Along with this pressure the Soviet Union is experiencing a certain "dissent" which may be effective in the context we are discussing. This is not an anti-Soviet movement, but rather a grass roots force that strives to introduce within the Soviet regime a greater sensitivity for an economy management resting on economic evaluations rather than on the rigid planning of the bureaucratic military system. We must carefully avoid stifling the emergence of such new forces. Trade restrictions would cause serious problems for them.

As for the COMECON countries, their reliance on trade and "détente" relations with the West is frequently linked with their aspiration for greater autonomy from the U.S.S.R. I think such relations (more trade, more freedom, or a growing degree of self-determination, at least in business) are evident and should not be discouraged.

I would like to present one more point in favor of trade. Should the final result of growth in East-West trade be a noticeable improvement in the living standard of the Russian people, that in my opinion would be good for Western interests. Any time I go to Moscow and see cars in the streets-not just official cars, but private cars in increasing number-I can't help seeing an evident relation between freedom of moving around and political freedom, or, at least, a growing desire for it.

In conclusion, a "better off" Soviet Union will have additional reasons not to risk its new affluence in a confrontation with the West, and it could be more easily liberalized. The breakup of East-West economic relations would weaken those political forces which are supporting détente and cooperation. The Soviet "hawks" would be strengthened in their expansionistic policies, as the only remedy for the economic problems of the Soviet Union: arms, rather than trade, would have to be chosen as an instrument to achieve the great ideological ambition of the Soviet Union.

V

Let me consider now some of the main arguments against East-West trade. It is difficult to believe that the great expansion of Soviet military power is really conditioned by East-West trade. To the contrary, such trade is the result of choices and decisions which can be independently pursued by the Soviet leadership, and for which that leadership can command adequate resources from inside the Soviet territory. It is impossible to prove-with the exclusion of a few high-technology areas-that East-West trade adds more to Soviet power than it contributes to the well-being of the Western economies.

It has been claimed that, without the support of Western food and technology, the Soviets would be forced to divert essential skills and resources from the production of armaments. That is hard to believe. The political control of Soviet society by the communist system is such that it surely can concentrate on armaments production as much strength as it considers necessary to achieve its aims. This was the case during the past decades when the level of available resources-and the living standards of the Soviet people-were immeasurably lower than they are now. The Stalinist regime was the dreadful outcome of such hard times. Today's conditions are sharply different. Yet the structural over-power of the Soviet bureaucratic and military system does not seem to have changed. To some extent, it automatically produces the required concentration of human and material resources in high-priority areas, within the fundamental aims of a global strategy determined by the system itself. To blame East-West trade for the increase in Soviet power during the last decade or so is therefore unrealistic. It is especially so when considering how small these exchanges are if compared with the size of the Soviet economy. In fact, the latest data available show that the total Western trade (including American) with the U.S.S.R., in 1978, is no higher than 1.4 percent of estimated Soviet GNP.

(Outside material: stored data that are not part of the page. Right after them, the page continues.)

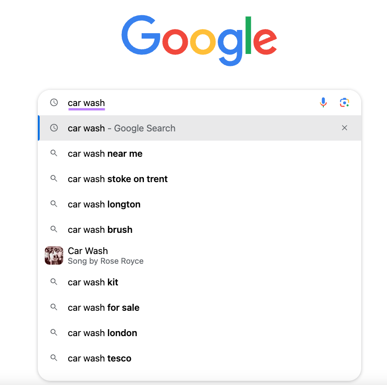This screenshot has width=387, height=385.
Task: Choose the 'car wash near me' suggestion
Action: (105, 153)
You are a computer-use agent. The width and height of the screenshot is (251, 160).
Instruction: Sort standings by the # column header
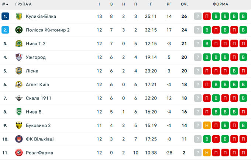[5, 4]
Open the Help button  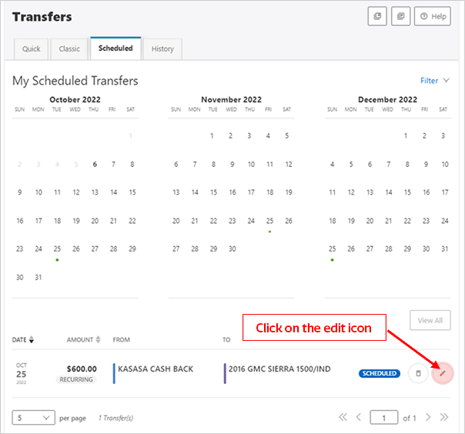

Finally, one should not forget that a net separation still exists between the "civil" and "military" sectors of the Soviet economy. The Soviet leadership, being well aware of the inadequacies of its economic system, makes quite sure that the "military" sector remains independent of developments in the "civil" sector of the economy. They have concentrated there the very best of their technicians and scientists with a system that rewards only the people engaged in that sector. This structure allows for, and explains, the high rate of innovation in the weapons industry and, vice versa, the slow transferring of innovations in the civil segment of industry.

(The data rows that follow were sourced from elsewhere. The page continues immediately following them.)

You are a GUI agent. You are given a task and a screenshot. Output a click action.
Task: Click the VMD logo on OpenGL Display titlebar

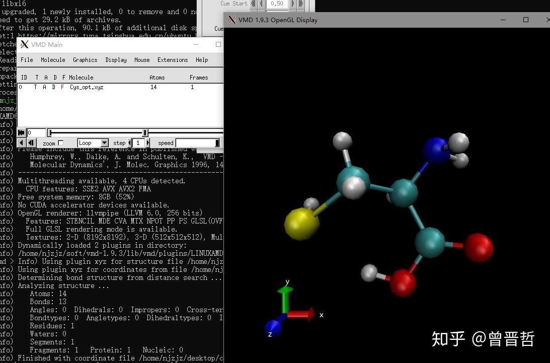pos(231,20)
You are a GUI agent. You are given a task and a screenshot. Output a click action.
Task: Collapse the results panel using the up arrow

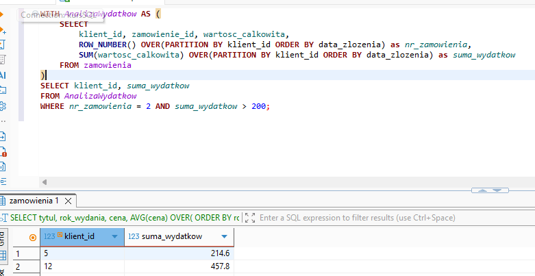[x=482, y=190]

Soviet technological developments in the "military" field, including, for instance, space research, have not lagged behind Western developments, and have occasionally taken the lead, quite aside from the level of East-West trade. From Sputnik onward, the experience of the last two or three decades is there to prove it.

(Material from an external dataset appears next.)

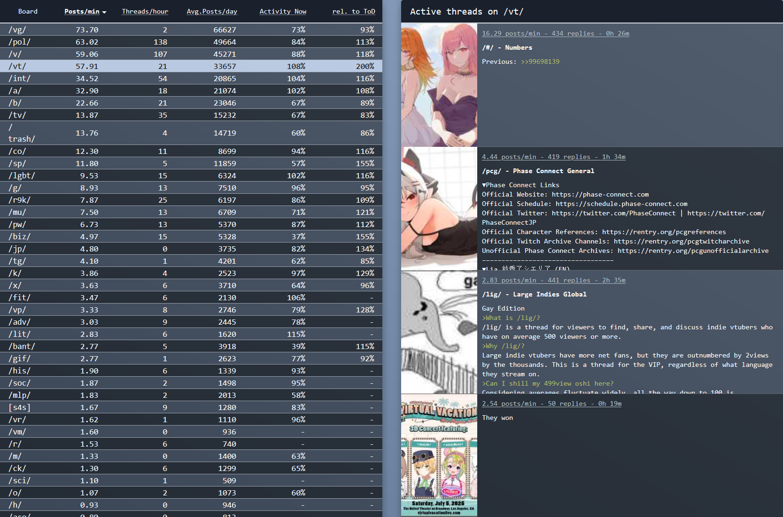Sort by rel. to ToD column

coord(353,11)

Yet experts and Western governments still think that a certain number of high-technology products-such as electronic equipment and miniaturization-must be excluded from East-West trade, because they have a recognizable strategic value, being directly usable for arms production. Western governments have agreed on lists of "forbidden" goods, which vary from time to time. I happen to believe this policy is correct, insofar as these lists are kept under constant review and these prohibitions can in fact be rigorously enforced. It represents, in fact, a "safety rule" that it is definitely advisable to enforce independently from other and different evaluations of the overall problem.

In the last analysis, the question is one of judgment. If the West were to refuse to build plants in the U.S.S.R. or to supply the technology and machinery to make them workable, would the result be that a number of the most skilled Soviet technicians would have to be diverted from military work in order to meet the minimum demands of the Soviet people? This seems to be the conclusion of much American argument. To me it seems dubious. I am concerned that the result might be, instead, not only a cooling of official relations and a tendency to return to an irrevocable cold war mentality on both sides but, within the Soviet economy, a belt-tightening and partial return to the Stalinist era, justified to the Russian people by the demonstrated hostility of the West.

VI

But could East-West trade be used to influence and condition Soviet policies? This is the assumption on which the Kissinger "linkage" theory was obviously based, on the premise that the Soviets are more interested than the West in economic relations and, therefore, can be made to pay for trade deals in that delicate currency called "political good behavior." It is also the apparent assumption behind the measures taken by the Carter Administration in response to the Soviet occupation of Afghanistan, including the cancellation of grain exports (above the annual levels guaranteed in the 1975 agreement on this subject), the tightening of agreed export controls in military-related areas, and, in addition, the attempt to limit all forms of technology-bearing exports. The Carter Administration has asked its NATO allies to join in all three of these measures, and there has in fact been a high level of agreement on the first two-Europe is not replacing the denied American grain (though Argentina, alas, may have done so to a very great extent, and to the tune of greatly increased ties to the U.S.S.R.), and tightened controls on military-related items seem to be on the way to being accepted.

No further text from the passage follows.